Fact Check: Social Media Site Parler Has NOT Been Sold, Two Co-owners Say

Fact Check

  • by: Lead Stories Staff
Fact Check: Social Media Site Parler Has NOT Been Sold, Two Co-owners Say Owner Denies

Has social media site Parler been sold? No, that's not true: Co-owner Dan Bongino said on his verified Twitter account that rumors of the sale are false, and another co-owner is reported to have said the same in a Parler post.

The claim appeared in a post (archived here) published on Twitter on November 8, 2020. It opened:"Well look at this folks👀👀Look what was uncovered!!"

The post continued:

I'll have to have a serious think on Parler now. It's amazing what money & corruption can buy. Obama now owns Parler.

This is what the post looked like on Twitter at the time of writing:

Twitter screenshot

(Source: Twitter screenshot taken on Tue Nov 10 00:27:31 2020 UTC)

Dan Bongino, a conservative commentator and co-owner of Parler, denied the sale on his Twitter account November 8, 2020:

Parler has NOT been sold. I assure you, as an owner of the company, that if we sold it, I would know! Parler has exploded. We're adding thousands of users per minute & were working out the glitches as a result. But don't buy internet BS rumors from hoaxsters. I own Parler.

Parler CEO and co-owner John Matze also denied the rumors. The news site heavy.com quoted a Matze posting on Parler denying the sale:

Parler has NOT been sold. These are malicious lies intended to damage and malign the brand of Parler. Anyone claiming otherwise is a hoaxer and most likely acting from malice.

Matze said in his post that Parler is owned by him, a group of close friends and employees and strategic investors Bongino and Jeffrey Wernick.

Parler, the social media site that has become popular with President Trump and the U.S. conservative movement, has experienced tremendous growth in the days following the election.
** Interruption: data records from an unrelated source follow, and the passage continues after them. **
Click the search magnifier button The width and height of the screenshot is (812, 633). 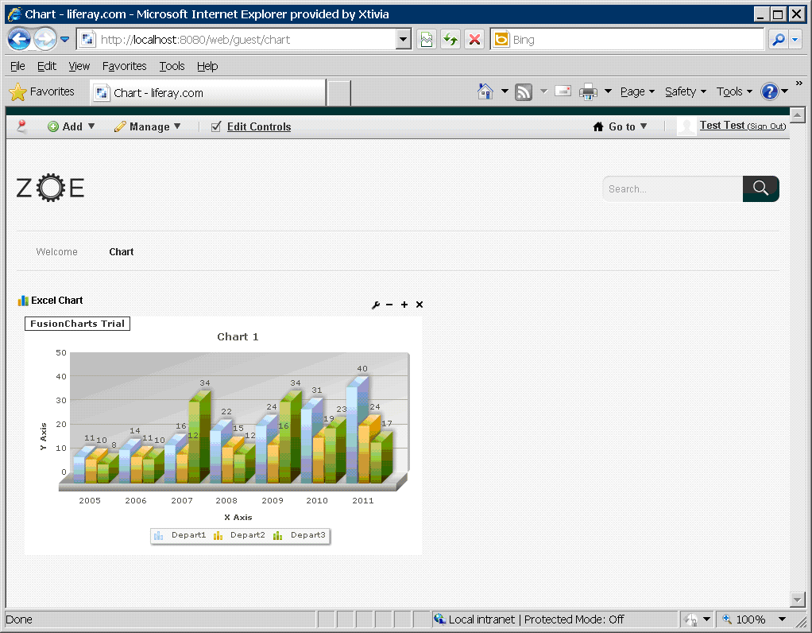(x=760, y=188)
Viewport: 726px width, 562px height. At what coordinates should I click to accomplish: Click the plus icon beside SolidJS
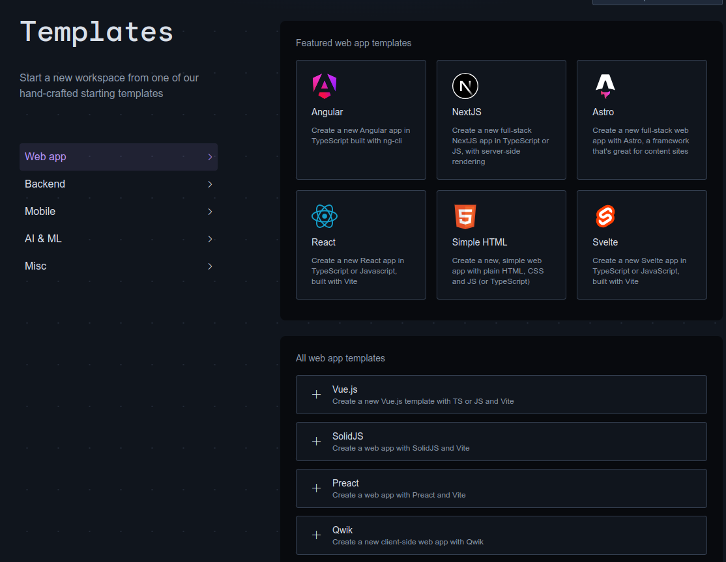coord(317,442)
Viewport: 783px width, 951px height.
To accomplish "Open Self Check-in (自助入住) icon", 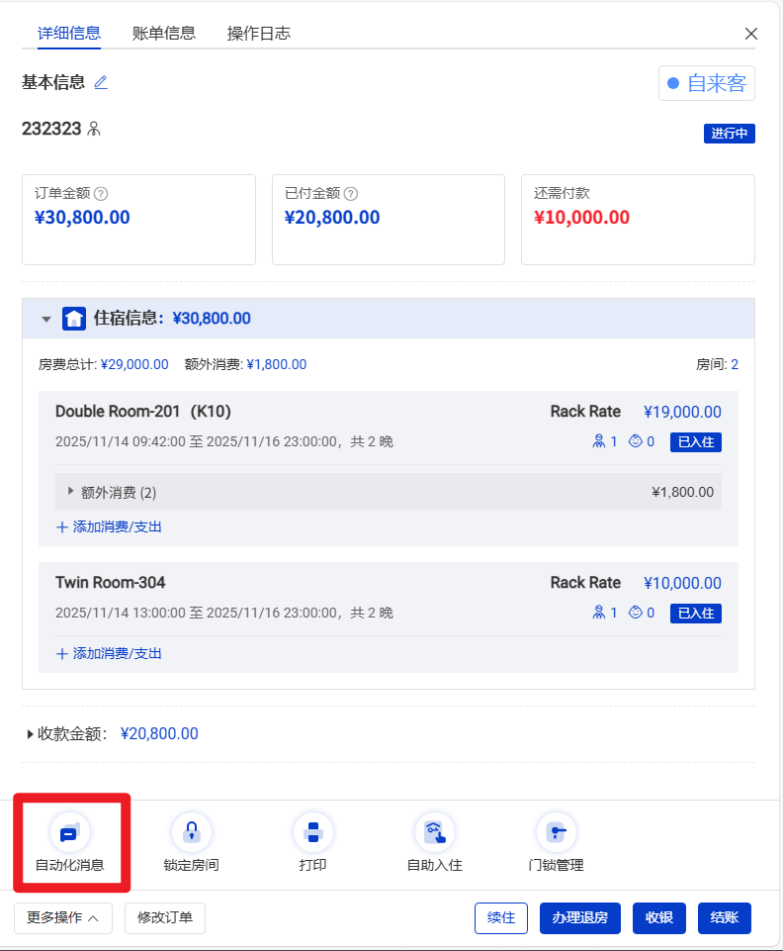I will (x=434, y=833).
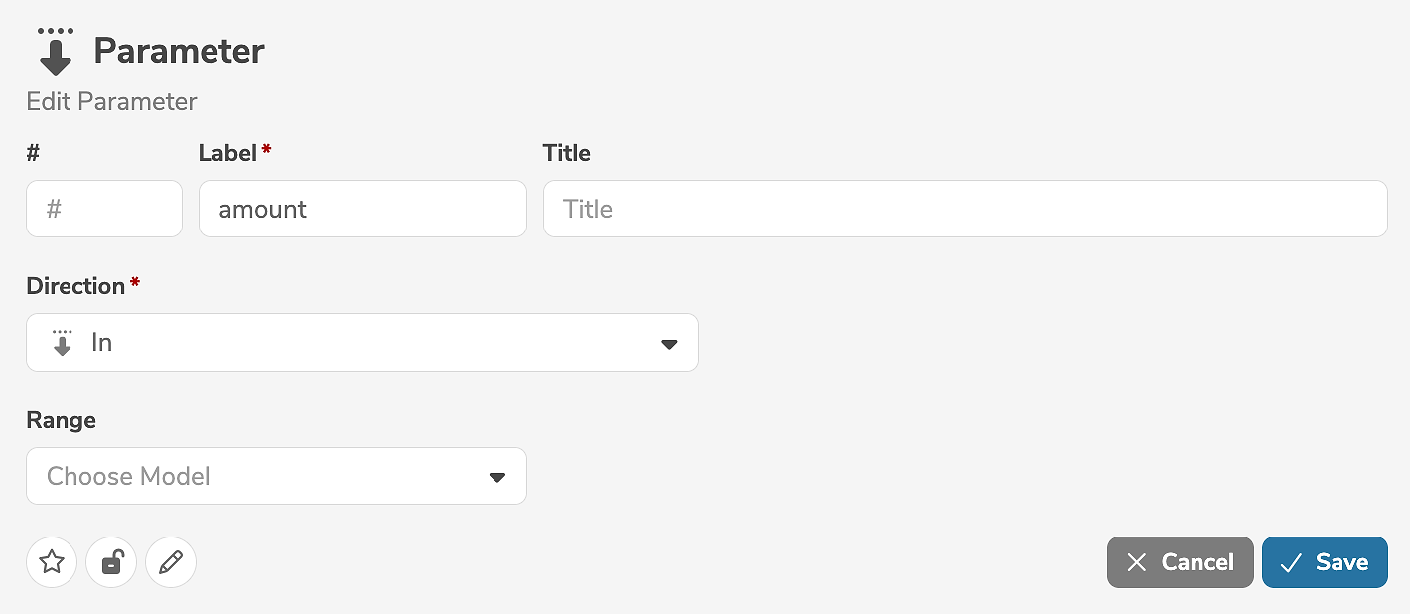Click into the Label field containing amount
The width and height of the screenshot is (1410, 614).
coord(362,209)
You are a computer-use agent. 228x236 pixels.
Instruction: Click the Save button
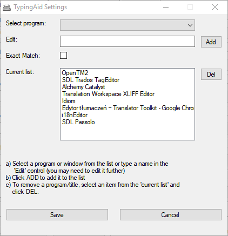tap(57, 214)
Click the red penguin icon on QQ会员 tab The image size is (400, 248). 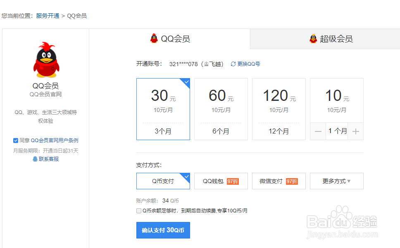pyautogui.click(x=154, y=38)
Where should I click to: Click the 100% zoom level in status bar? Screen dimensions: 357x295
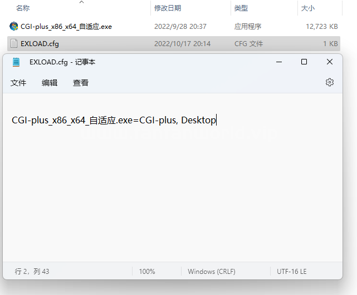[x=147, y=272]
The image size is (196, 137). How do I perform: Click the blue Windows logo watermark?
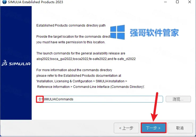(118, 32)
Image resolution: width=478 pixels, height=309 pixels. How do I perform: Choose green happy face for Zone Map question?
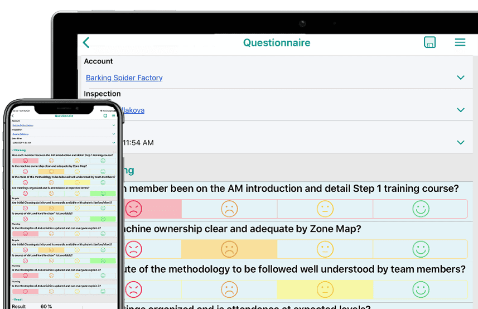tap(421, 249)
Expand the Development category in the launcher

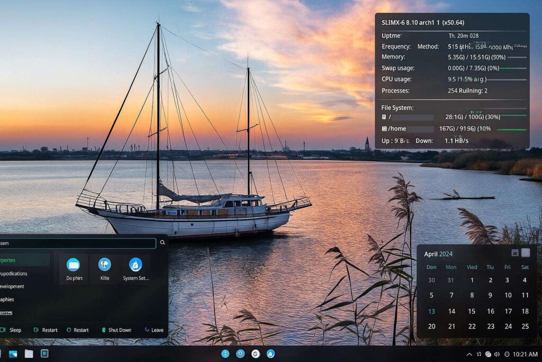(x=16, y=286)
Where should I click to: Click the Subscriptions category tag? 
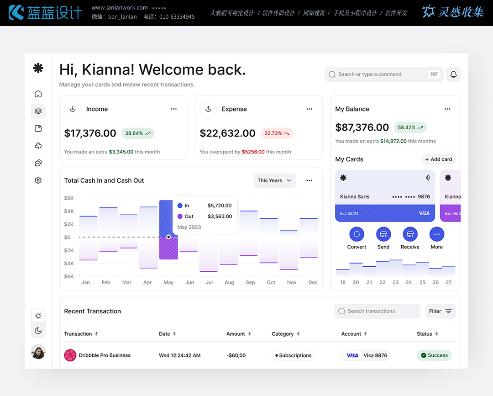(x=293, y=355)
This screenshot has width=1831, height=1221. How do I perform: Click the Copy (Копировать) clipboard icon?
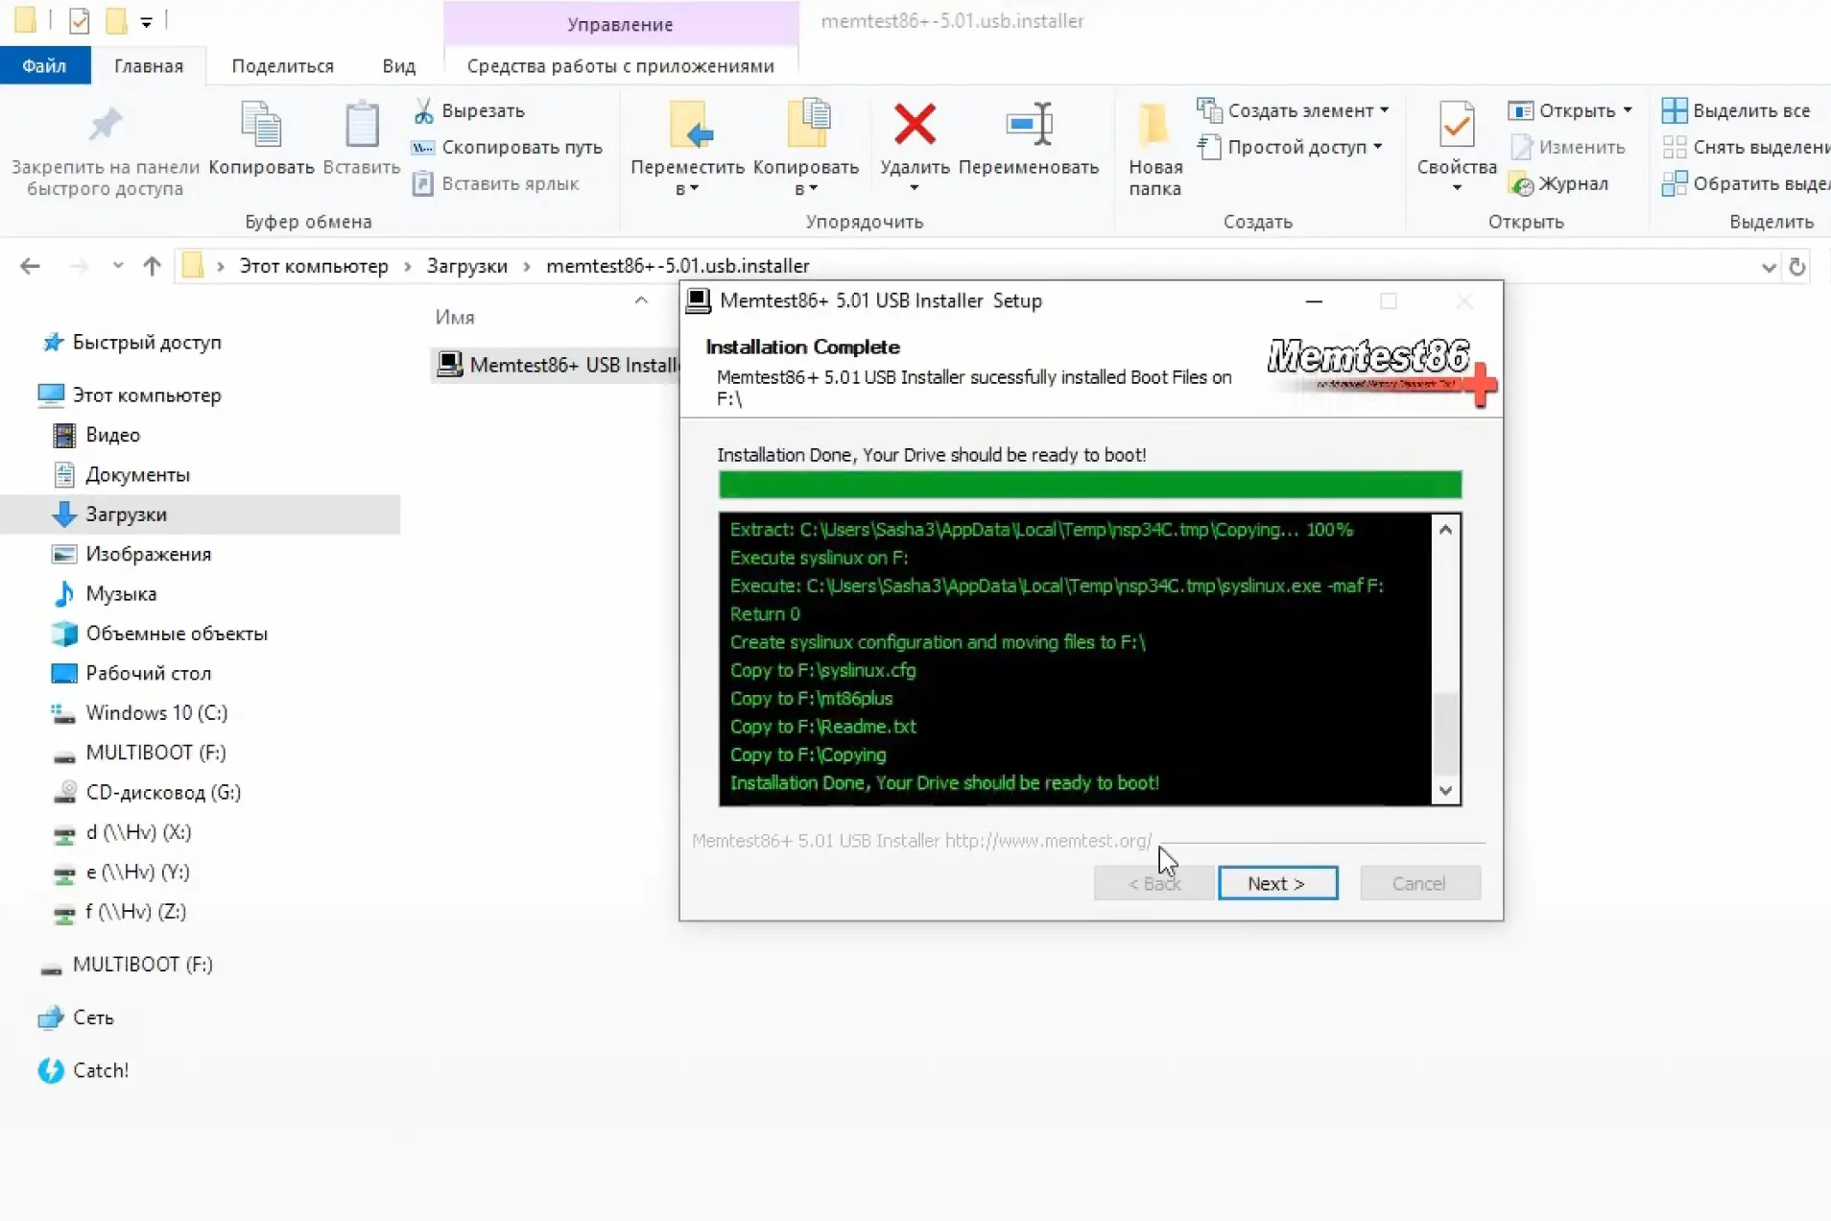pos(260,125)
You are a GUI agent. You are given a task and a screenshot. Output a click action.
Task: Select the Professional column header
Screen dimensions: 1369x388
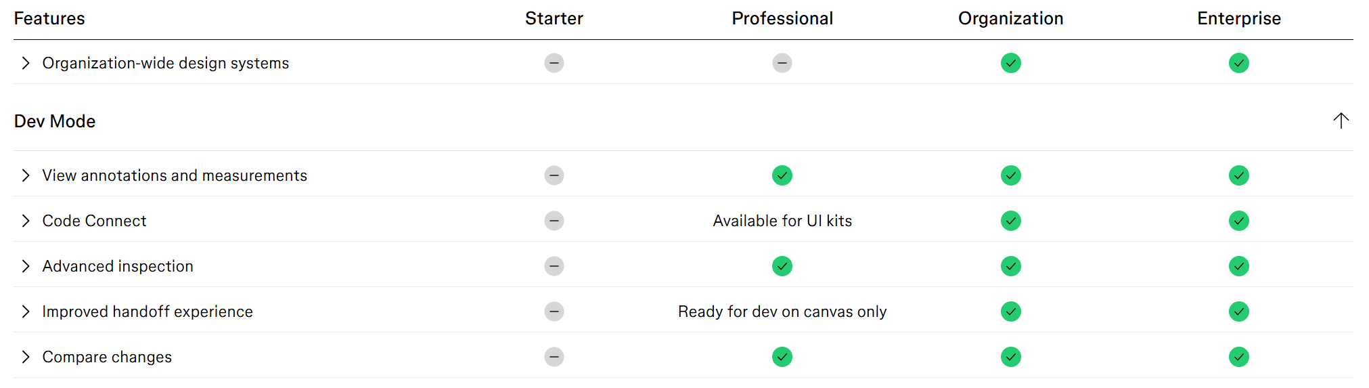click(x=782, y=18)
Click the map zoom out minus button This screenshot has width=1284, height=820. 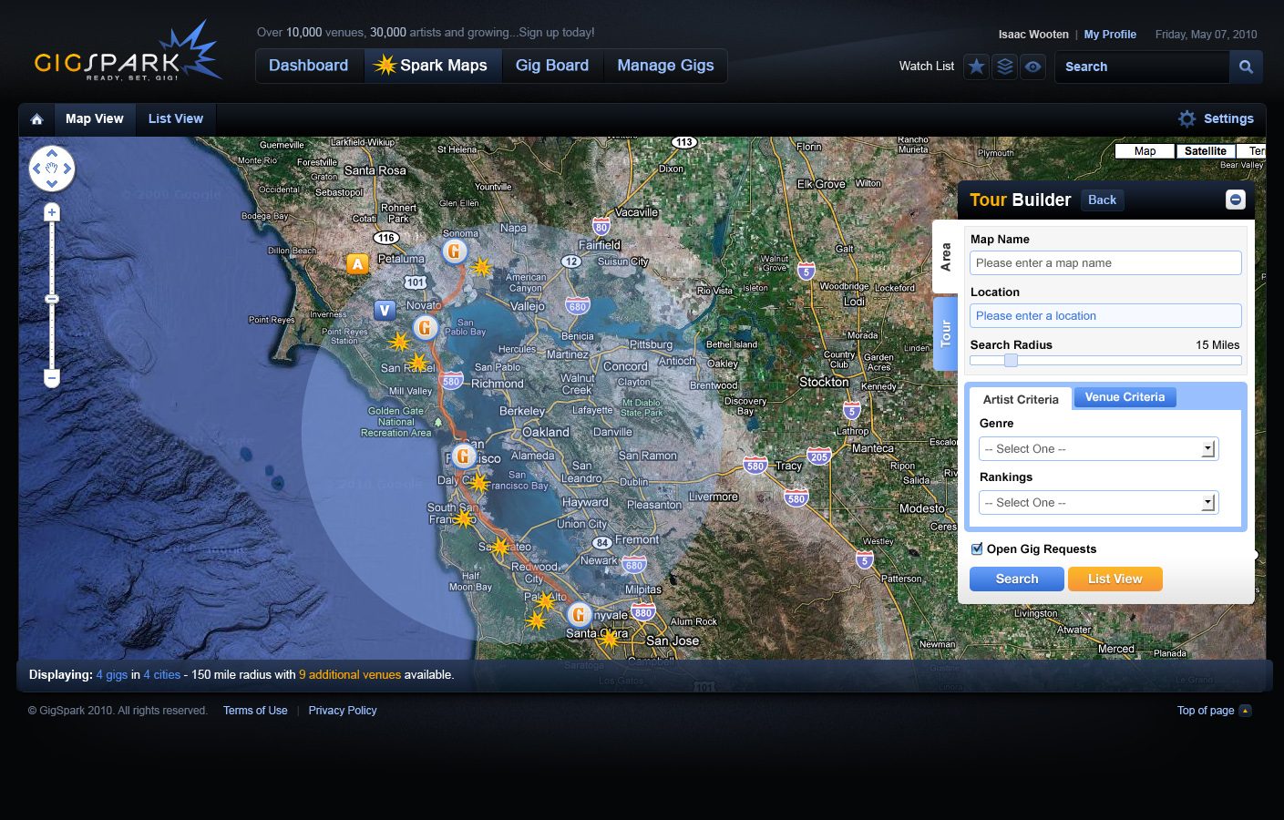52,377
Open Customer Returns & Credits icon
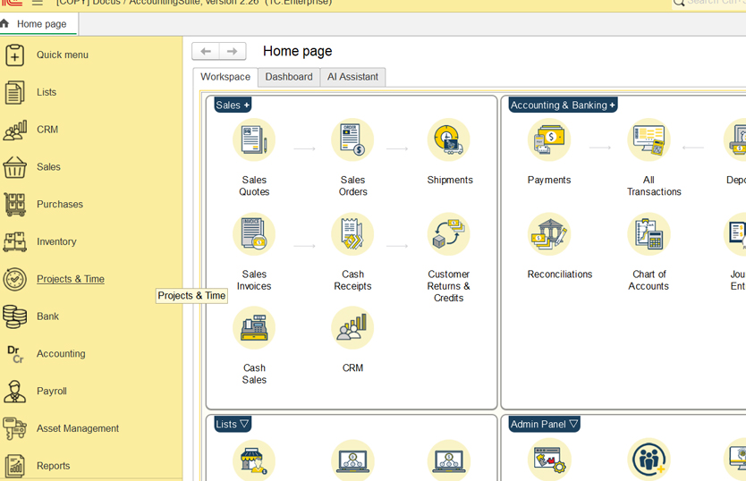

That has led to growing pains in the form of glitches and slowdowns. And that, apparently, has led to rumors that the site had been sold.

In addition to the @Albertaproudly tweet, there were others, including this tweet that said Parler had been sold to a private company.

Started in September 2018, Parler had a reported 2.8 million users in summer 2020. But the user count has grown exponentially since the November 3, 2020, election, The Verge news site reported on November 9, 2020. Said The Verge:

Conservative angst over President Trump's loss has resulted in a surge of downloads for Parler, a conservative social network founded as an ideological alternative to Facebook and Twitter. According to data from SensorTower, Parler's app saw 980,000 downloads in total between November 3rd (Election Day) and November 8th, with more than half of those downloads (636,000) coming on Sunday alone. (The totals represent both Google Play Store and iOS App Store downloads.)

That surge in downloads has also pushed Parler to the top of the app store rankings. It is currently the #1 free app in the iOS App Store, up from #1,023 on November 2nd. It's also #1 in the Google Play rankings, up from #486 the previous week. The app has been downloaded approximately 3.6 million times in the US so far, per SensorTower.

The Verge also pointed out why Parler became so popular almost literally overnight:

Parler has been a central hub for many of the conservative protests against recent election results, including the ongoing "Stop the Steal" campaign. A number of prominent conservative pundits have urged followers to join the network in recent days, out of frustration with moderation on Twitter and Facebook.

It has also become a haven for the kind of right-leaning conspiracy theories that are discouraged on the larger networks -- particularly regarding the election. In a digest email on Monday, Parler listed its top post as a report from the Falun Gong-aligned NTD News, alleging supposed "statistical anomalies" in recent vote counts.

In recent months, Twitter and Facebook both adopted strict policies against voting-related misinformation, and those policies were strictly enforced in the confusion following Election Day. The enforcement was particularly strict against President Trump, who has used both networks to raise spurious doubts about mail-in voting, call for vote counts to be halted, and prematurely announce his campaign's victory in the state of Pennsylvania. (Pennsylvania was later called for Joe Biden.) As a result of those and other infractions, a total of 16 tweets from the president faced some kind of restriction from Twitter in the days following Election Day.

Parler did not reply to two emails from Lead Stories on November 9, 2020, asking for comment on the sale rumors.